Superato qualche anno fa lo scoglio della proprietà, con l’acquisizione da parte del comune di Sorrento di quasi tutta l’area con gli uliveti ,ben raccontati nel volume di Mario Russo, i cisternoni e ruderi di pertinenza, ora non resta che affidare  la gestione ad una cooperative di giovani, non necessariamente laureati archeologi, che organizzi il Parco Archeologico con un sito di accoglienza internazionale, pannellature esplicative e fruizione guidata , si preoccupi della pulizia e manutenzione ordinaria e organizzi eventi , di cui già il solo luogo, è capace di attrarre sicuramente folle di turisti, via mare e via terra.

 

Non sto sognando, ne sono ignaro delle difficoltà burocratiche, ma sono reduce dallo spettacolo della Villa Romana di Minori o quello della villa Pausillipon, dalle teatralizzazioni notturne di Pompei.
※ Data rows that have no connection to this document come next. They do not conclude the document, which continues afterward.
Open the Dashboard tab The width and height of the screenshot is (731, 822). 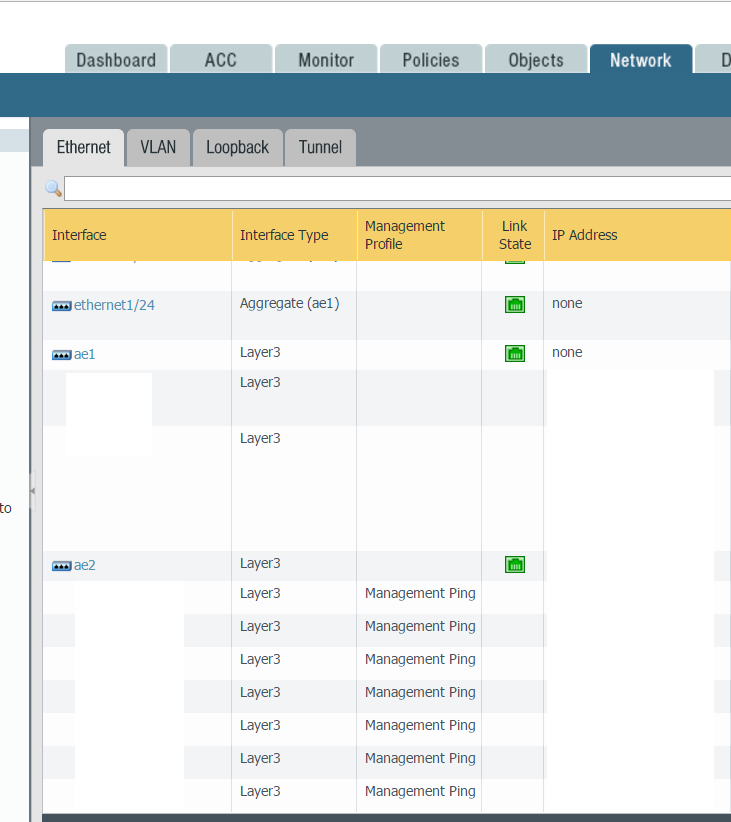click(116, 60)
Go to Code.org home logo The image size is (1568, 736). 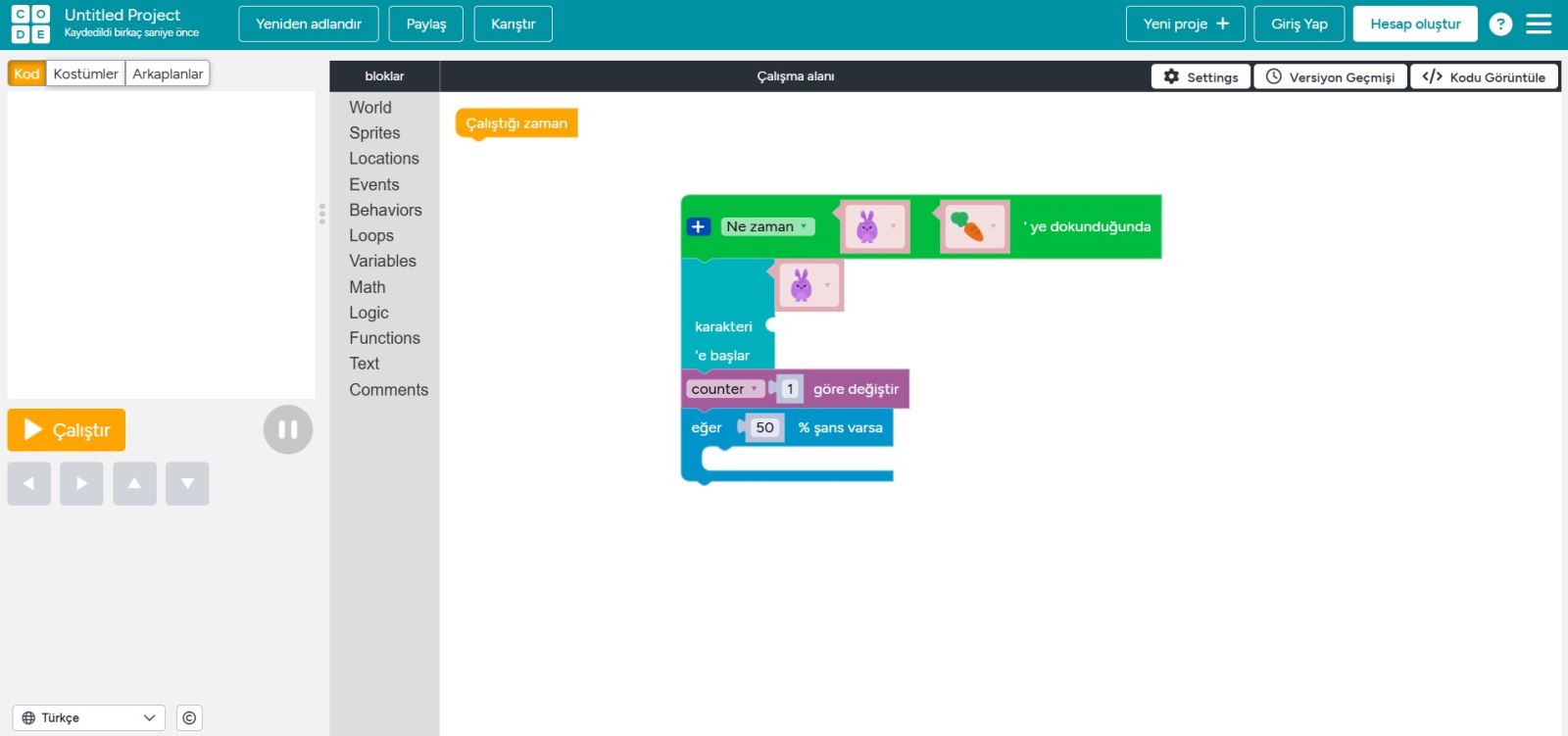click(x=30, y=25)
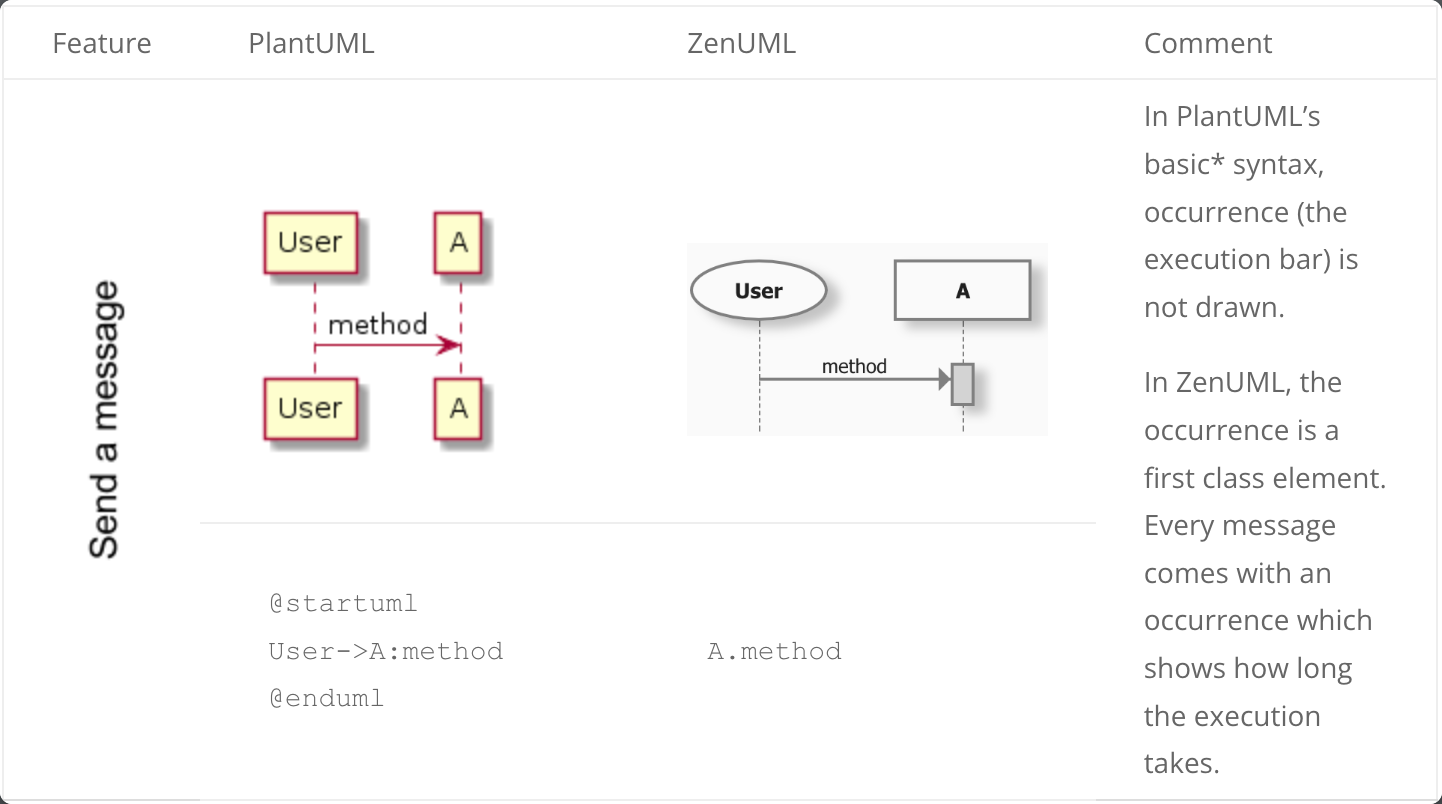Click the rotated "Send a message" label
The image size is (1442, 804).
104,420
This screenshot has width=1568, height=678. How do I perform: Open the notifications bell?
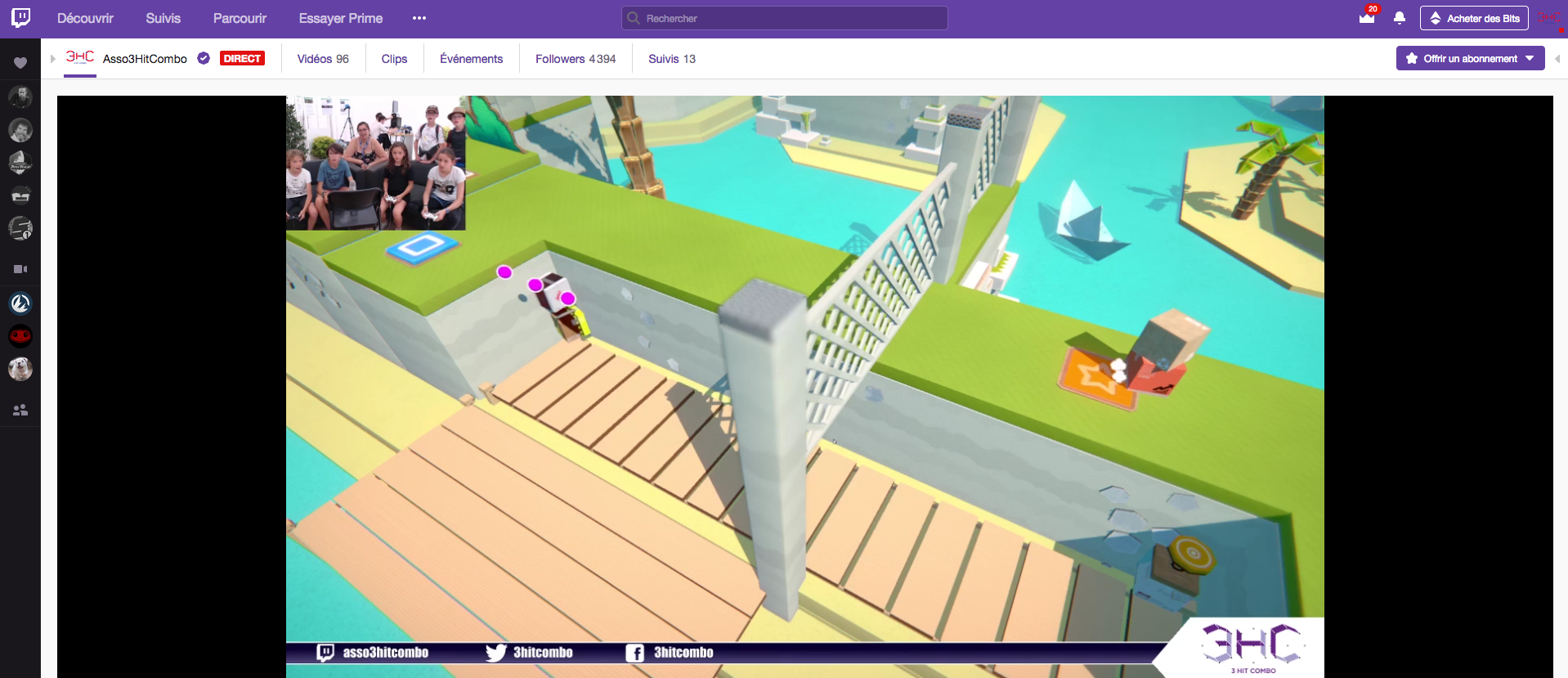click(x=1400, y=18)
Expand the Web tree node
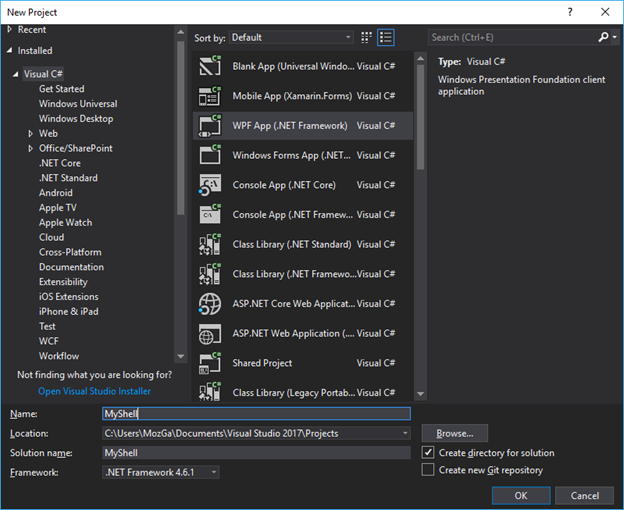Image resolution: width=624 pixels, height=510 pixels. 31,134
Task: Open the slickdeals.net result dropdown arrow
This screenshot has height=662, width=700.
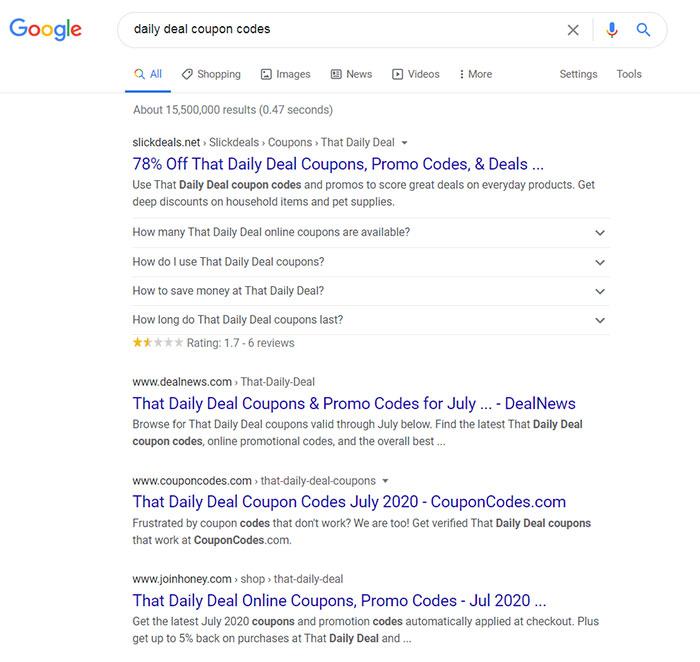Action: (404, 143)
Vi assicuro che la conformazione geomorfologica de sito della Regina Giovanni, con la naturale piscina ninfeo, è di gran lunga più bella e pregiata di quelli citati.

 

L’Arcolaio, ci ha dimostrato che l’acustica, pur essendo all’aperto, è ottima e che si possono realizzare tantissime cose facendoci rivivere l’atmosfera tardo medievale di Giovanna II, ma con costumi dell’antica Roma potremmo generare , nei luoghi e nelle ore , la quotidiana vita di aristocratici romani, magari  i Menecmi di Plauto elaborati dai ragazzi del nautico Bixio. Il Parco Archeologico della Villa Romana del Capo potrebbe e dovrebbe funzionare 24 su 24 perché è l’ultimo retaggio ambientale intatto e ricco di storia stratificata , dalla grande villa alla torre cinquecentesca , alla Cappella di santa Fortunata, tutto in quei quattro sassi , di cui però oggi ci camminavamo sopra senza coglierne il senso, perché privi di strumenti o di qualcuno che raccontava.

 

E come per il Parco della regina Giovanna, anche per i Cisternoni di Spasiano, unico , dico unico monumento romano intatto, o la preistorica Grotta Nicolucci, fruibili e visitabili fino al secolo scorso , ma che oggi non sappiamo nemmeno dove stanno, e non solo perché i programmi scolastici hanno bypassato la storia romana.